For a person who spends a fair amount of time examining the workings of her own brain and then posting them on the internet, I am sometimes not very self-aware. Over the past week, I have been sleeping fitfully, trying to keep myself from eating everything in sight, and maintaining a tenuous grip on my temper, usually over things that wouldn’t bother me on a normal day. (Whatever that is.) More times than I’d like to admit, I have thought, “What is wrong with me?”

This morning I woke up early to go the gym. I grouched my way through the weights. Everything was heavy. I didn’t feel right. But I finished, and on the way home, I sat in the idling car waiting for a train, and I thought, “I wish I could go to the cemetery before I go home.” Er, what? I’m not a big cemetery visitor. Paul goes a lot more than I do, even to visit the graves on my side of the family. I batted the thought away. Even if I’d been inclined to pay attention, there really wasn’t time. The train passed.
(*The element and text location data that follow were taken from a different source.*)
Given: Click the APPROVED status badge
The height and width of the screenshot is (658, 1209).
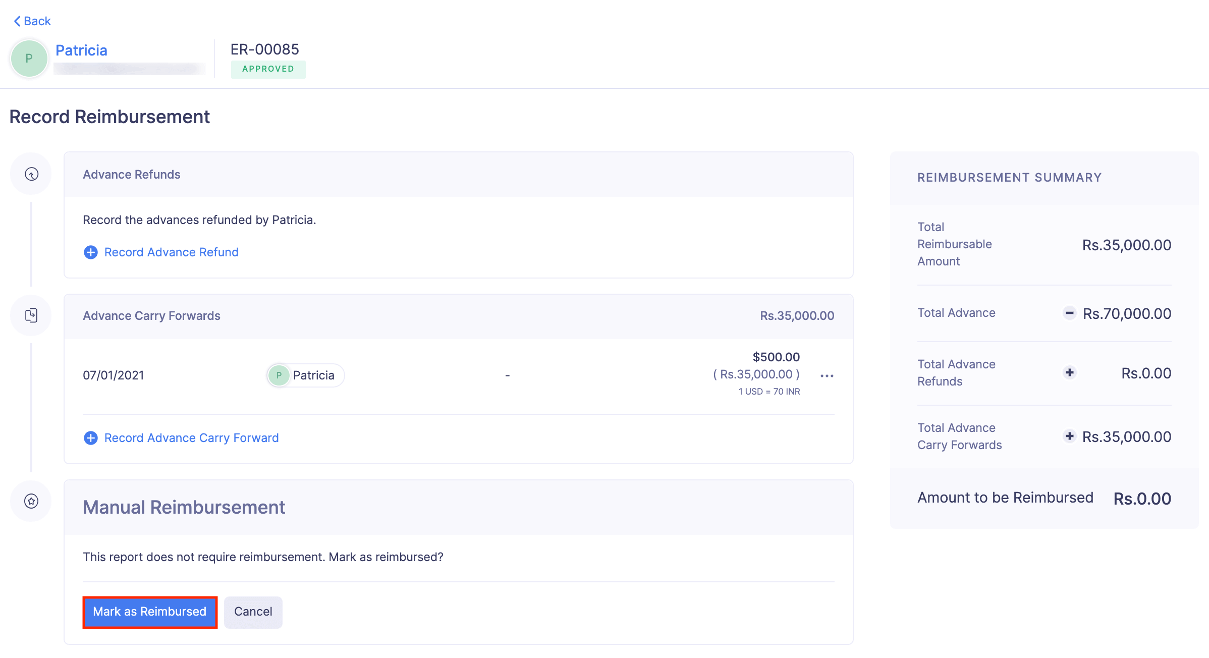Looking at the screenshot, I should coord(268,69).
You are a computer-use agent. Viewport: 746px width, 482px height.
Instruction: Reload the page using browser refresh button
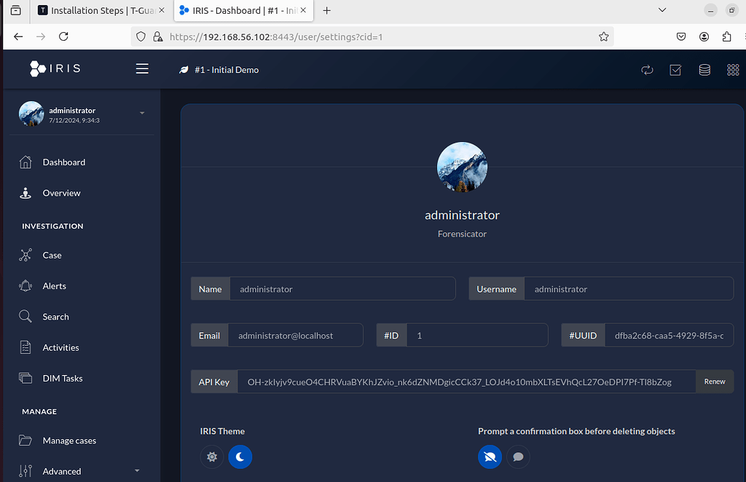(63, 36)
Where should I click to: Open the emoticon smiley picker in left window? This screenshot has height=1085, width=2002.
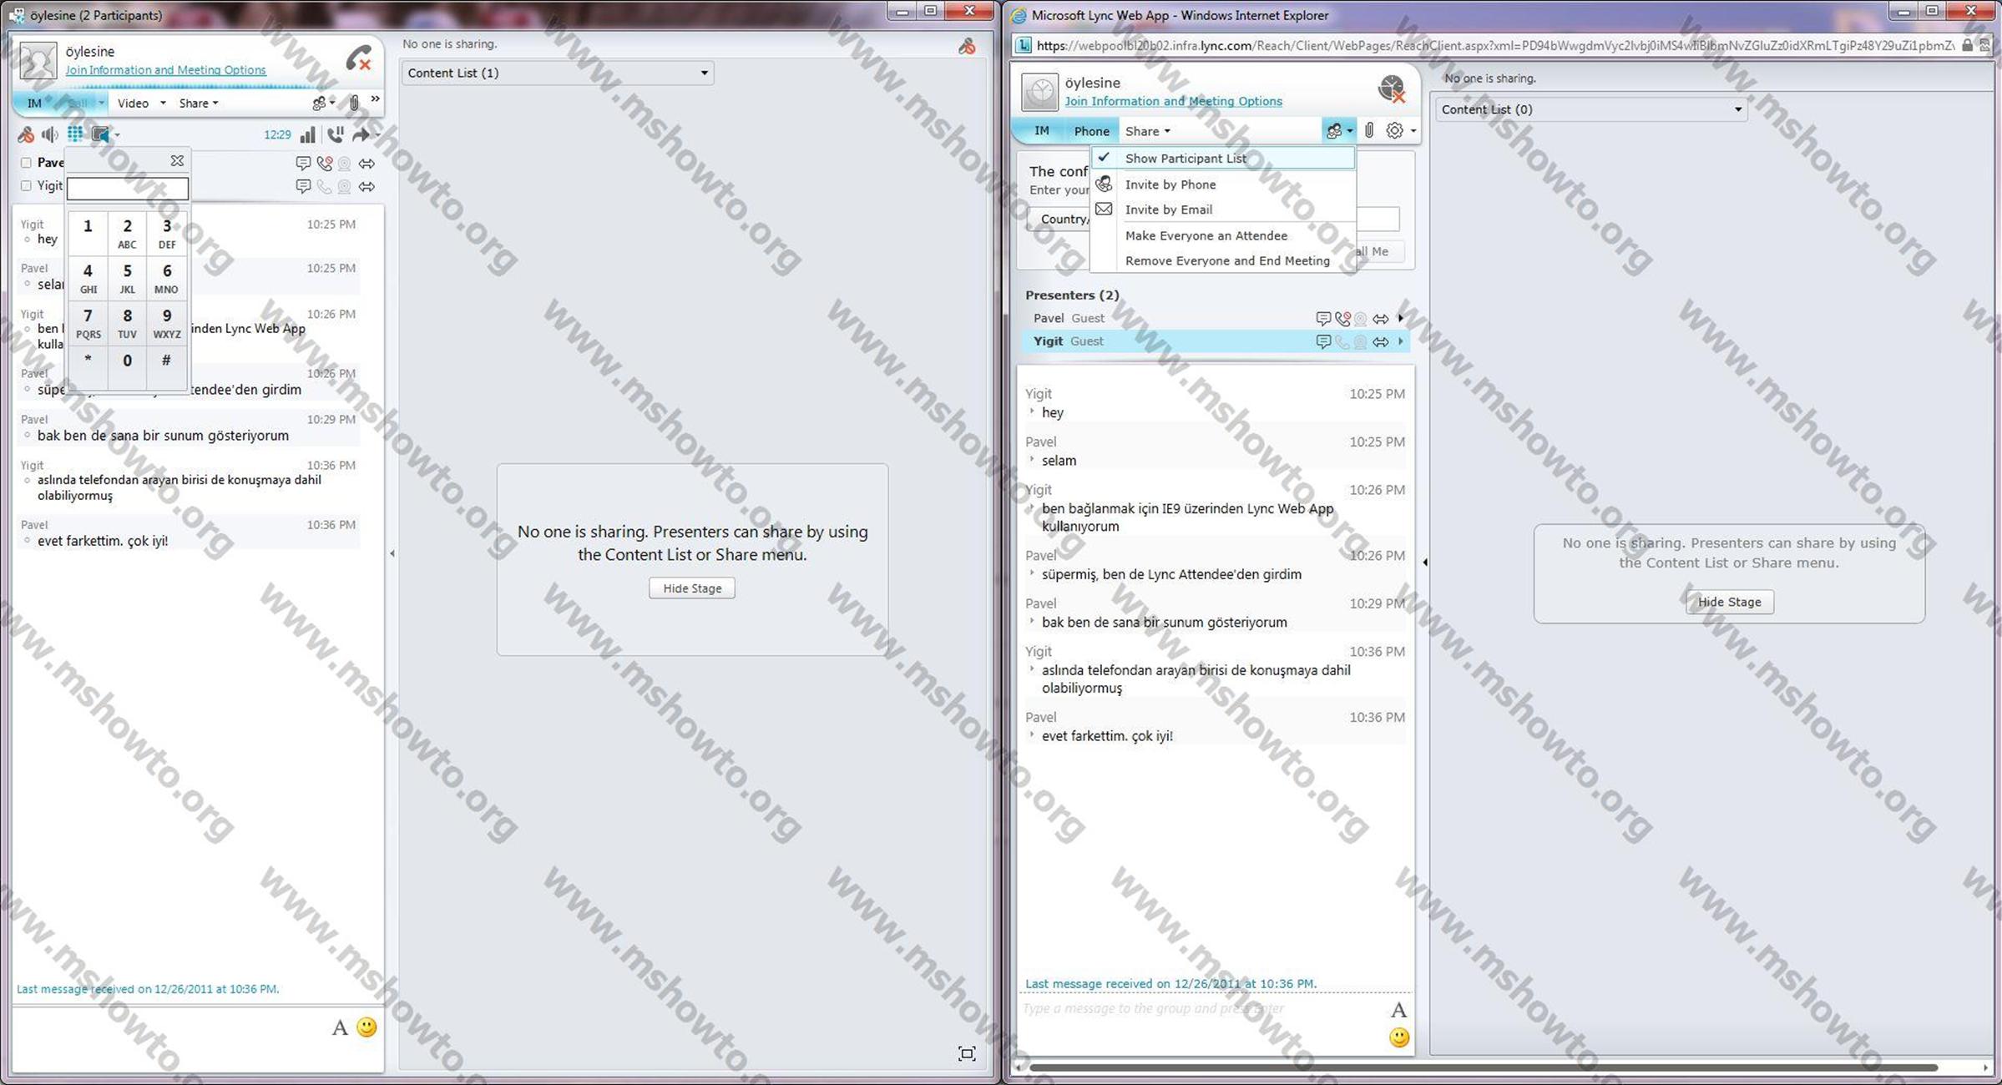tap(367, 1027)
I drove on.

And burst into tears, going down a back road past fresh shoots in fields on both sides, and not much else. There was definitely no visible reason for me to be crying as I drove home at 7:30 in the morning.
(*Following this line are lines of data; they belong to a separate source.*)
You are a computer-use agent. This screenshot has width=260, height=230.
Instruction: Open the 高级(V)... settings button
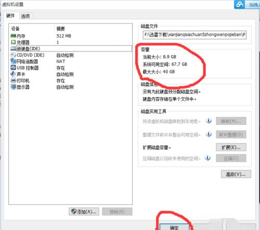coord(236,174)
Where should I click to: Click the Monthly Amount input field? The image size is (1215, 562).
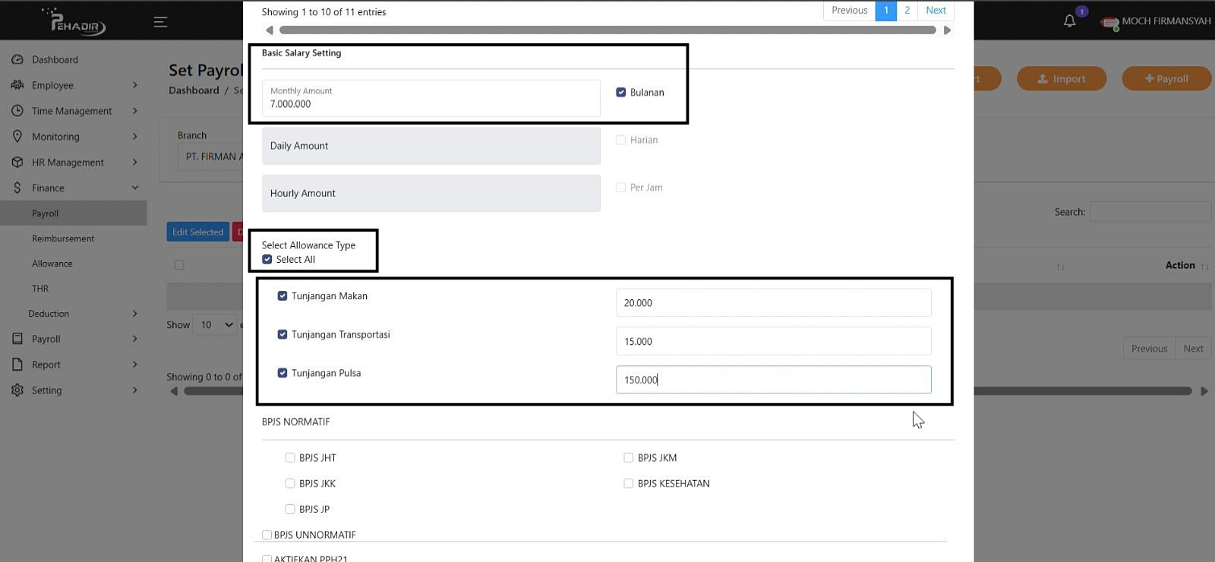pyautogui.click(x=431, y=99)
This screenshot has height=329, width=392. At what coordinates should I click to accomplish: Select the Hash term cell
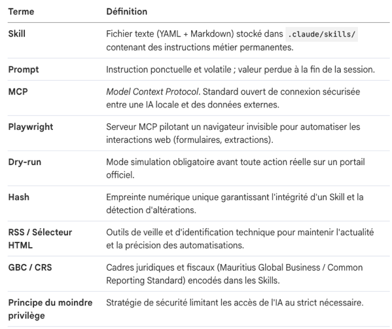click(x=19, y=197)
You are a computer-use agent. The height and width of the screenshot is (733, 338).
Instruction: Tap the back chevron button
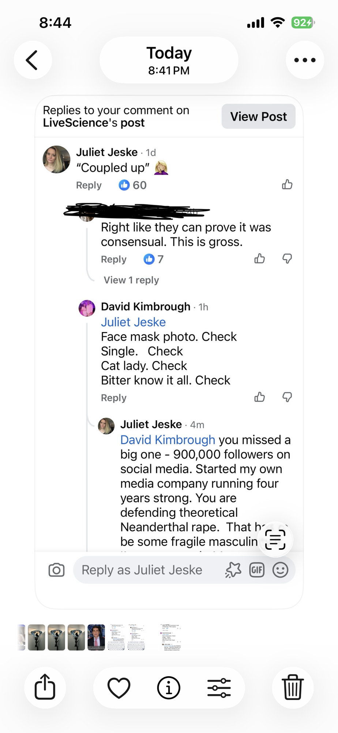coord(33,60)
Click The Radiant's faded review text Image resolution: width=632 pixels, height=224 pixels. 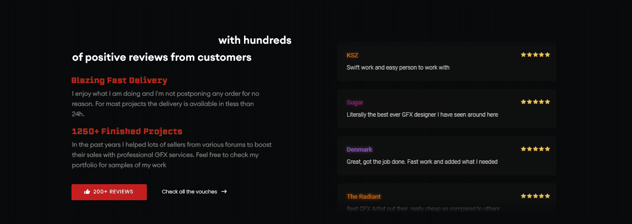(423, 209)
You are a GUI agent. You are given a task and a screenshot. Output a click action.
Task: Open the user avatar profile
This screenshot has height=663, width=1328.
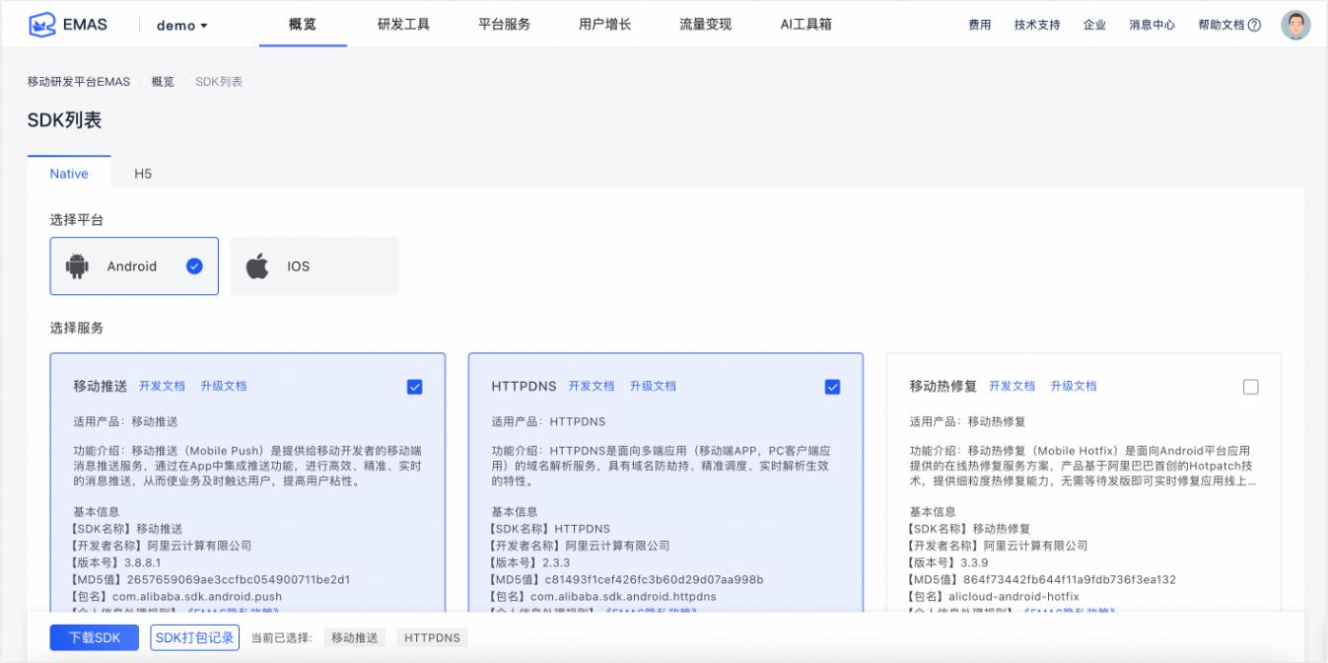tap(1295, 25)
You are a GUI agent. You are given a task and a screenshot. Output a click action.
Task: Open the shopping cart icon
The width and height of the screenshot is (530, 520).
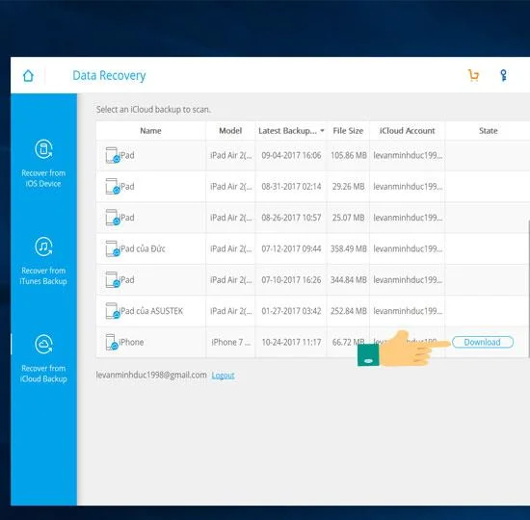coord(473,75)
Seriously, I thought, what is wrong with me?

At that moment, I realized that we are entering the teens of June.

Ah.

I have discovered this before, the creeping up of grief while I am unaware. I have even written about it before. But I am a slow learner.

I was going to say that what is wrong with me is that I am grieving, but that’s not true. The truth is there’s nothing wrong with me. Grief is not wrong. It’s hard, though. It’s a lot of work, and it continues to be work after you think you’re all done. So here we are again, in June, and I feel cranky and exhausted and, yes, a little bit like a motherless child. But now at least I know what’s going on.
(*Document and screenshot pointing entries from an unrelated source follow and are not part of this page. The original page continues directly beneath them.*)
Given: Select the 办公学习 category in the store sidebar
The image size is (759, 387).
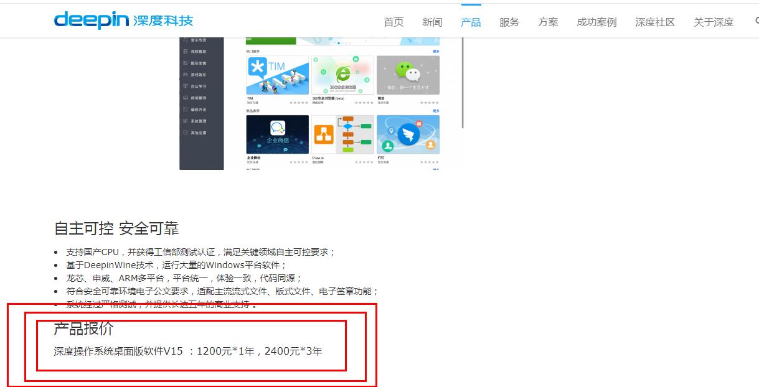Looking at the screenshot, I should [199, 86].
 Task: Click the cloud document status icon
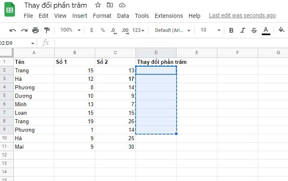pyautogui.click(x=122, y=5)
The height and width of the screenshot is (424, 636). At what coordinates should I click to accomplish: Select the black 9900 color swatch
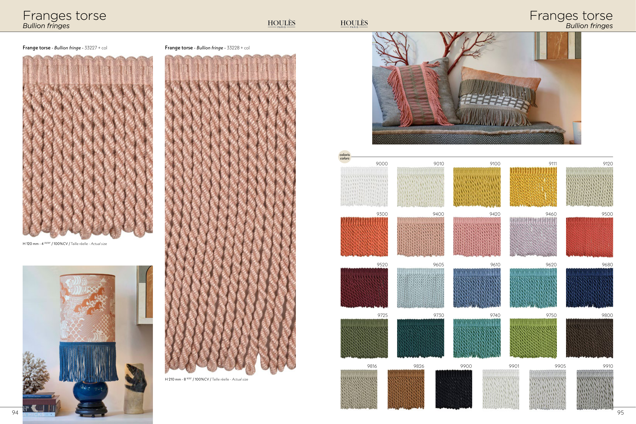[x=453, y=389]
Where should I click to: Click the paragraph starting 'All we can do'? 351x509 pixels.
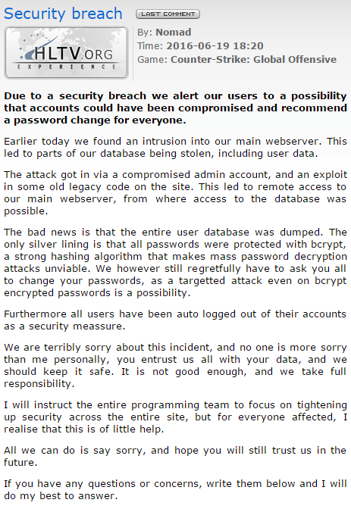pyautogui.click(x=176, y=456)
I’ve been thinking about grief a lot lately. I know a lot of people who are grieving. If you are, especially if it’s fresh, I’d like to give you something my mother gave to me. I was sitting at her kitchen table on the worst night of my life, so weighed down I could not lift my head, and I said, “I feel like I’m never going to be happy again. Will I always feel like this?”

This is the answer she gave me: Yes. And no. There will always be times in your life when you remember this and feel this way. Right now it’s all the time. After a while, it’ll only be some of the time. After a long while, it’ll only be occasionally. Yes. This will always hurt this much. But it won’t always hurt this much all the time.

She was right. I have come to think of grief as coming like waves in the ocean. At first it’s like being taken down in rough surf; you can’t even find your feet. You might have a moment or two when you think you never will, that you’ll go under and never come up. After a while, the waves are a more measured. You can stand up. You might get knocked silly by a bad one, but you’re up again before the next one hits. After a long time, they’re mostly lapping around your toes. Maybe a big one gets you right at the knees. Say, when an anniversary approaches and you haven’t been paying attention.

This feels like a knee wave. Unlikely to take me down, now that I’m looking right at it.

So I’ll remember, this week, what my mother taught me about grief, and I’ll miss the way she looked right after she laughed.